ANALYSE - L'Accord économique et commercial global (AECG) conclu entre le Canada et l'Union européenne - mais qui reste à ratifier - aura sans doute des impacts négatifs au Québec. Mais, comme dans le cas du libre-échange avec les États-Unis, les Québécois ont beaucoup plus à gagner qu'à perdre de cet accord avec l'Europe.
C'est grosso modo ce qu'a expliqué vendredi midi Pierre-Marc Johnson, le négociateur en chef pour le Québec dans ces pourparlers avec l'UE, lors d'un déjeuner-causerie organisé par la Jeune chambre de commerce de Montréal.
Certaines statistiques parlent d'elles-mêmes pour montrer les gains potentiels pour le Québec et ses entreprises.
Regardons d'abord le poids démographique et économique des deux partenaires dans cette négociation, selon le CIA Factbook, une mine de statistiques et d'informations de l'agence américaine du renseignement.
Dans le coin gauche de l'Atlantique, le Canada, un pays de 35 millions d'habitants, a une économie dont la taille s'élevait à 1 825 milliards de dollars américains en 2013.
David contre Goliath
Dans le coin droit, les 28 pays de l'Union européenne, une confédération de 512 millions d'habitants, affichaient l'an dernier un PIB global de 17 030 G$US (en fait, la première économie mondiale devant les États-Unis, à 16 720 G$US), ce qui représente neuf fois la taille de l'économie canadienne.
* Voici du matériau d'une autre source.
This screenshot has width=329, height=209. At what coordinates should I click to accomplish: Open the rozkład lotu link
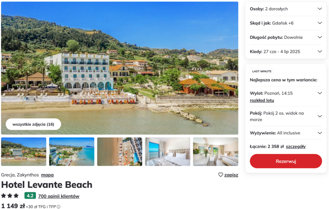[x=262, y=100]
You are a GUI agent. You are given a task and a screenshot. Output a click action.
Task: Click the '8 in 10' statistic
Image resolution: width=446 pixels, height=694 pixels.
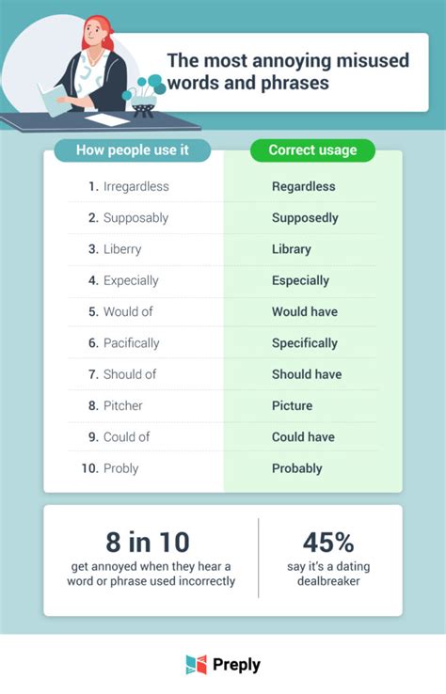point(148,543)
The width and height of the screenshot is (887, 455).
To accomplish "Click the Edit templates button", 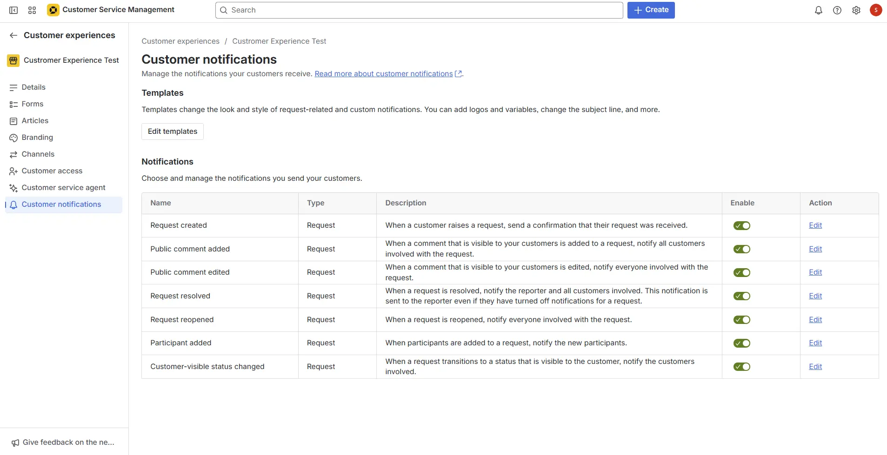I will coord(173,132).
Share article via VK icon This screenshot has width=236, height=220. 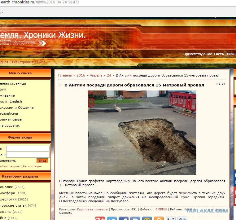[135, 218]
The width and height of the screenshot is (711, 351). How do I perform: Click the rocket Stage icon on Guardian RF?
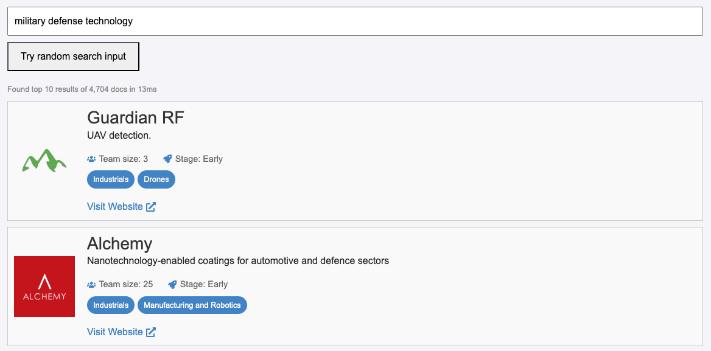coord(167,158)
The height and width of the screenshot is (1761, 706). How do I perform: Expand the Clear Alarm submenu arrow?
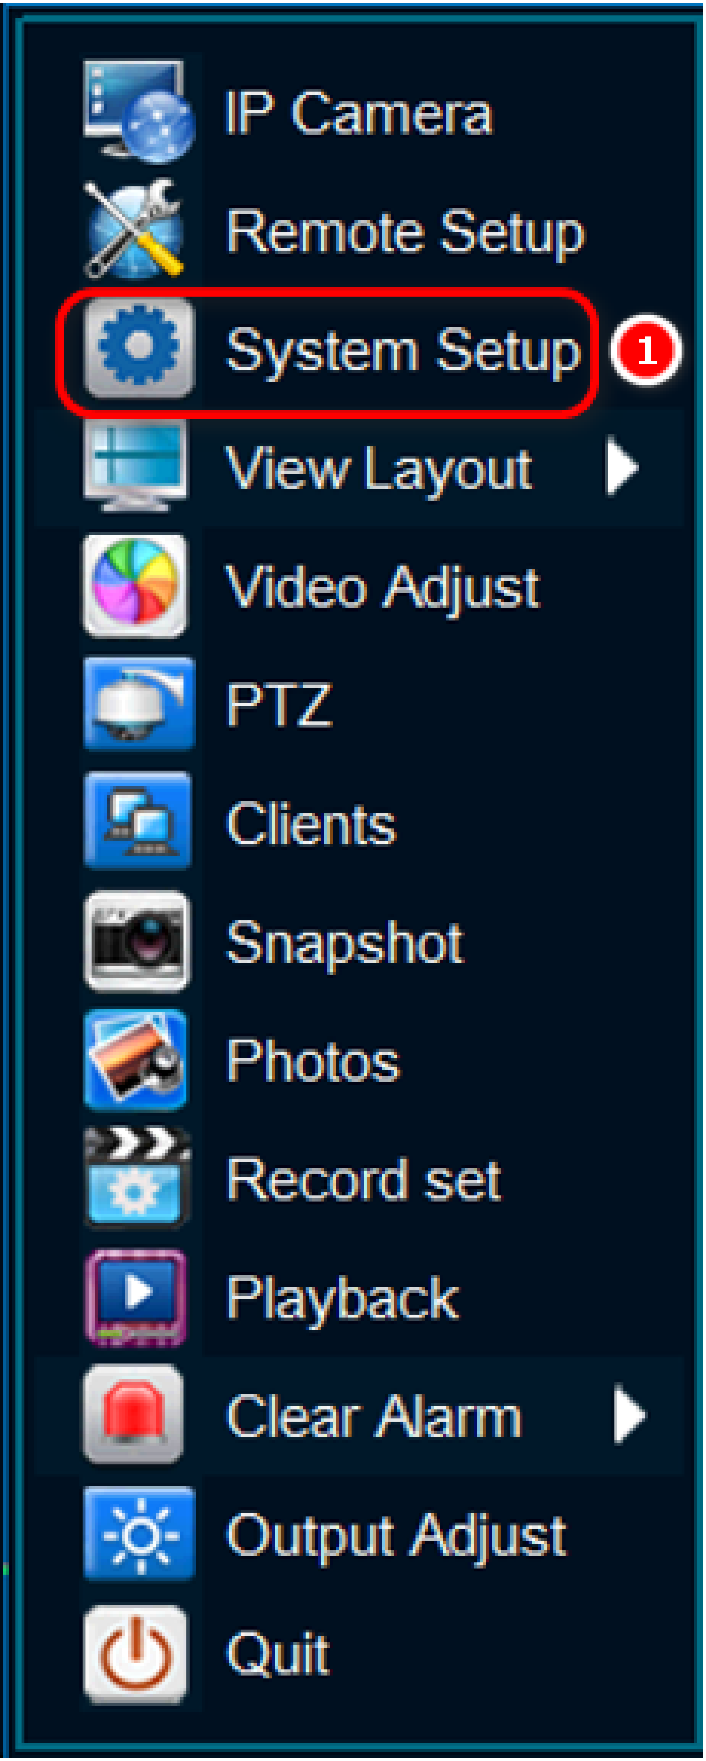tap(629, 1414)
Dans ce contexte, comme le soulignait Pierre-Marc Johnson, le Canada n'est pas vraiment un marché prioritaire pour les Européens - 35 millions d'habitants, c'est presque la moitié de la population de la France.
Les Européens voient néanmoins un intérêt dans cet accord: l'accès aux marchés publics au Canada, soit les achats de biens et des services effectués par les administrations publiques, soit le gouvernement fédéral, les provinces et les municipalités.
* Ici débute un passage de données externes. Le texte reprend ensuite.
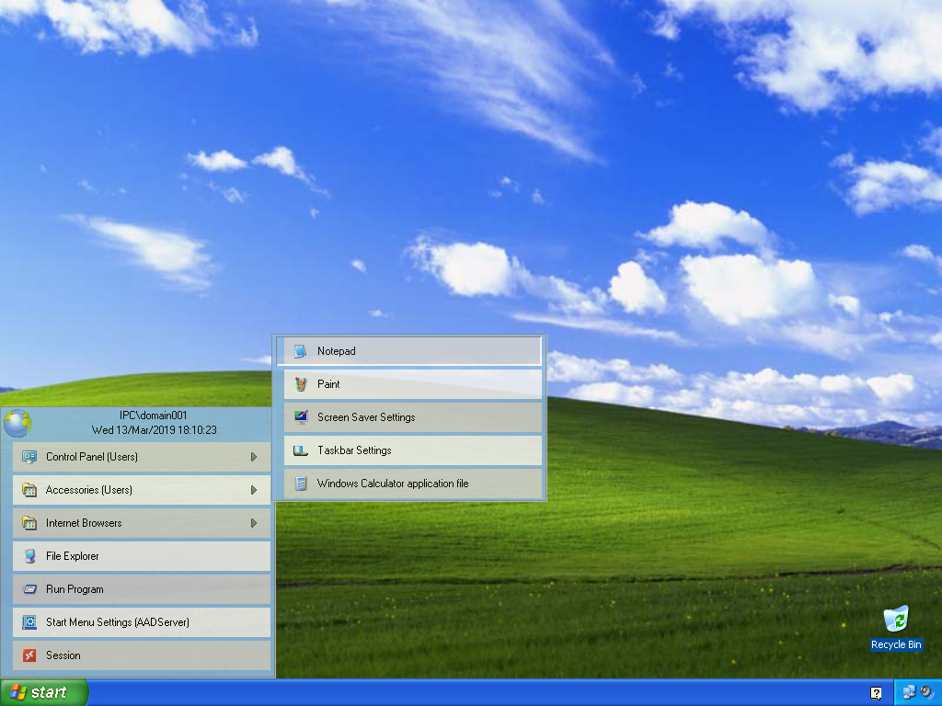Collapse the Accessories (Users) arrow

254,490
Des marchés qui sont évalués à quelque 100 G$ CA au Canada. Il y a bien entendu des seuils et des exclusions, notamment dans la santé et l'éducation, sans parler d'Hydro-Québec. Toutefois, au-delà du seuil de 315 000$ (la valeur d'un contrat d'approvisionnement), les marchés publics seront totalement ouverts aux entreprises européennes.
Le potentiel immense des marchés publics européens
Le potentiel est toutefois beaucoup plus important pour les entreprises canadiennes et québécoises en Europe.
Au sein des 28 pays de l'Union européenne, les 250 000 autorités publiques (tous les niveaux de gouvernements) consacrent environ 18% du PIB de l'UE à l'achat de services, de travaux et de fournitures, selon la Commission européenne.
En 2013, cela représentait des dépenses de 3 065 G$US, soit presque deux fois la taille de l'ensemble de l'économie canadienne! Malgré les seuils et les exclusions, ce marché est immense pour les entreprises du Québec.
Même au chapitre des investissements, le Québec - et l'ensemble du Canada - a tout à gagner du libre-échange avec l'Europe. Là encore, les statistiques sont très éloquentes.
Actuellement, les stocks cumulatifs des investissements du Canada dans les 28 pays de l'UE s'établissent à quelque 173 G$CA, selon Pierre-Marc Johnson. Pour leur part, ceux de l'Union européenne au Canada s'élèvent à environ 161 G$CA.
Non seulement les investissements canadiens en Europe sont-ils plus importants en valeur absolue, mais ils sont beaucoup plus élevés toute proportion gardée, compte tenu de la taille respective des deux économies. Autrement dit, les Européens sous-investissement au Canada.
Dans un contexte, l'accord avec l'UE favorisera l'investissement européen au Canada et au Québec, notamment dans le secteur des ressources naturelles. Des capitaux, a expliqué Pierre-Marc Johnson, dont nous avons absolument besoin pour développer notre territoire immense et peu peuplé.
Bien entendu, certaines entreprises québécoises pâtiront de l'accord de libre-échange avec l'Union européenne, notamment les manufacturiers de fromages, qui craignent les importations supplémentaires de fromages européens.
Cela dit, la grande leçon du libre-échange avec les Américains, c'est que le plus petit partenaire économique profite toujours davantage de la libéralisation des échanges que le plus grand, disent les économistes. Et, à moins d'une surprise de taille, cela devrait être la même chose avec l'Union européenne.